• **PROBLEM SET**
1. Decide whether each statement below agrees with the note on principal business activity. Answer yes or no for each and quote the text's deciding words. (a) The Fund commenced operation on July 24, 2019. (b) The Fund must invest at least 75% of its assets in Qualified Opportunity Zone property. (c) RAGSS QOZB is located in Southern Nevada.
2. Please set down word for word the part of the note on principal business activity that opens with the words containing "NOTE 1 - PRINCIPAL" and closes with "Opportunity Zone property.".

• **SOURCE EXCERPT**
▼
Notes to condensed Consolidated Financial Statements

 

 

 

NOTE 1 - PRINCIPAL BUSINESS ACTIVITY

 

Growth-Resources, Assets, Safety, Stability Qualified Opportunity Zone Fund, Inc. (GRASS QOZF) is a Qualified Opportunity Zone Fund organized as a corporation created under the laws of the State of Nevada, which commenced operation on July 24, 2019. Organized under Internal Revenue Code (IRC) § 1400Z, the Fund is the parent of Revolutionary-Asset Growth, Strategies, Solutions Qualified Opportunity Zone Business, Inc. (RAGSS QOZB). The Fund must invest at least 90% of its assets in Qualified Opportunity Zone property.

 

RAGSS, QOZB, Inc. is a Qualified Opportunity Zone Business (QOZ business) located in Northern Nevada. RAGSS QOZB strategies are to expand and develop existing aviation business, invest in Opportunity Zone Businesses, and provide economic development within a defined Opportunity Zone (OZ), Silver Springs, Reno, and Fernley in Nevada. As a QOZ business, RAGSS plans to manage and operate several other businesses located in the OZ.
▲
• **DATA SECTION**
▼
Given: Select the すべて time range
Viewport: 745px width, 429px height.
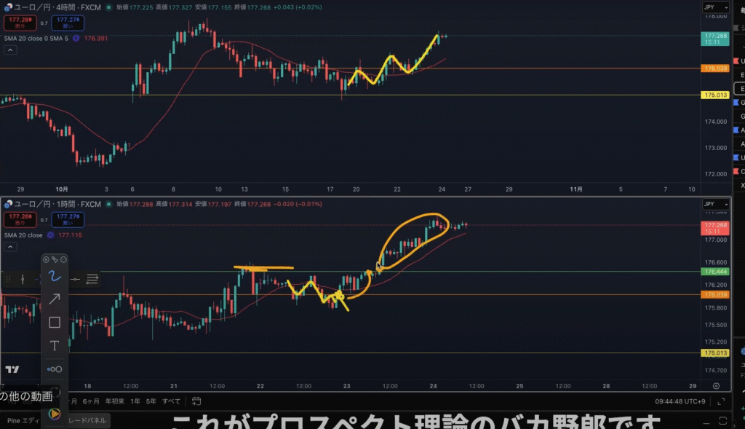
▲
• **IN RESPONSE**
1.
(a) Yes: "which commenced operation on July 24, 2019"
(b) No: "The Fund must invest at least 90% of its assets in Qualified Opportunity Zone property."
(c) No: "located in Northern Nevada"

2.
NOTE 1 - PRINCIPAL BUSINESS ACTIVITY

 

Growth-Resources, Assets, Safety, Stability Qualified Opportunity Zone Fund, Inc. (GRASS QOZF) is a Qualified Opportunity Zone Fund organized as a corporation created under the laws of the State of Nevada, which commenced operation on July 24, 2019. Organized under Internal Revenue Code (IRC) § 1400Z, the Fund is the parent of Revolutionary-Asset Growth, Strategies, Solutions Qualified Opportunity Zone Business, Inc. (RAGSS QOZB). The Fund must invest at least 90% of its assets in Qualified Opportunity Zone property.